United States v. Jones
2012 U.S. Dist. LEXIS 177294
D.C. Cir.2012Background
- Jones’ conviction was vacated by the Supreme Court in 2012 after GPS tracking raised Fourth Amendment questions.
- Defendant Jones moves to suppress four months of cell-site data obtained under three magistrate orders in 2005.
- The government sought prospective cell-site information from Cingular Wireless for two numbers under the Stored Communications Act (SCA) and related orders.
- The three orders (June, August, September 2005) authorized disclosure for a 60-day period each, yielding four months of data (June 23–Oct 31, 2005).
- Defendant asserts the data collection violated the Fourth Amendment and that the SCA provides no suppression remedy; the government contends good-faith reliance on SCA and orders should bar suppression.
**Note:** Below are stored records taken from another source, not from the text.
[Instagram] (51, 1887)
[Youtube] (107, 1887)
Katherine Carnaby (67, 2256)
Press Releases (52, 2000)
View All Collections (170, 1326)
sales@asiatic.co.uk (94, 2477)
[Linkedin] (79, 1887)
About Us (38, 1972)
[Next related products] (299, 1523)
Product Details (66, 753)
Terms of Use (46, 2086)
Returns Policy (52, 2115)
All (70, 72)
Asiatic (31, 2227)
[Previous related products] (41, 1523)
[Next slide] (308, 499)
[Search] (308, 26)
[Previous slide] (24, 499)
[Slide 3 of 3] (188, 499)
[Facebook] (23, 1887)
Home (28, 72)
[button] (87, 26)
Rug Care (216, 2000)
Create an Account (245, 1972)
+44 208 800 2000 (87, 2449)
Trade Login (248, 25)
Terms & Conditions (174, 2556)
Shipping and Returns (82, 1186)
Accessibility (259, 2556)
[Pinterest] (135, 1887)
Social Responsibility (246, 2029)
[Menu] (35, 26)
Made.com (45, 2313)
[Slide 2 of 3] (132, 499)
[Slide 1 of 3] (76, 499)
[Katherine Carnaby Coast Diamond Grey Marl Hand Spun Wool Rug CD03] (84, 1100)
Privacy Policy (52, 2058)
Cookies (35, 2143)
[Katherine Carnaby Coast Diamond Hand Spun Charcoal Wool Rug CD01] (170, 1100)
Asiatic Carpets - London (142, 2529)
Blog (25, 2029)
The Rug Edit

- The district court denies suppression, applying the good-faith exception to exclude suppression of the evidence.
Issues
| Issue | Plaintiff's Argument | Defendant's Argument | Held |
|---|---|---|---|
| Does the SCA permit prospective cell-site data and permit suppression relief? | Jones contends SCA does not authorize such data and lacks suppression remedy. | Government argues SCA authorizes data and remedy is not suppression under SCA. | SCA does not provide a suppression remedy for non-constitutional violations. |
| Whether the government’s acquisition of cell-site data violated the Fourth Amendment and whether the good-faith exception applies. | Jones asserts a Fourth Amendment violation due to the aggregate privacy invasion. | Government relies on good faith, arguing reasonable reliance on SCA and magistrate orders; the data did not require suppression. | Good-faith exception applies; suppression denied. |
Key Cases Cited
- United States v. Jones, 565 U.S. 400 (Supreme Court 2012) (GPS tracking constitutes a Fourth Amendment search (majority).)
- United States v. Maynard, 615 F.3d 544 (D.C. Cir. 2010) (mosaic theory of privacy in long-term tracking (contextual background).)
- Kyllo v. United States, 533 U.S. 27 (Supreme Court 2001) (establishes the reasonable expectation of privacy framework.)
- United States v. Leon, 468 U.S. 897 (Supreme Court 1984) (good-faith exception to exclusionary rule applied to magistrate decisions.)
- Miller v. United States, 425 U.S. 435 (Supreme Court 1976) (third-party doctrine foundational to privacy in voluntary disclosures.)
- Smith v. Maryland, 442 U.S. 735 (Supreme Court 1979) (third-party doctrine; no reasonable expectation of privacy in numbers dialed.)
- United States v. Krull, 480 U.S. 340 (Supreme Court 1987) (unconstitutional reliance on later-ruled law does not automatically trigger suppression.)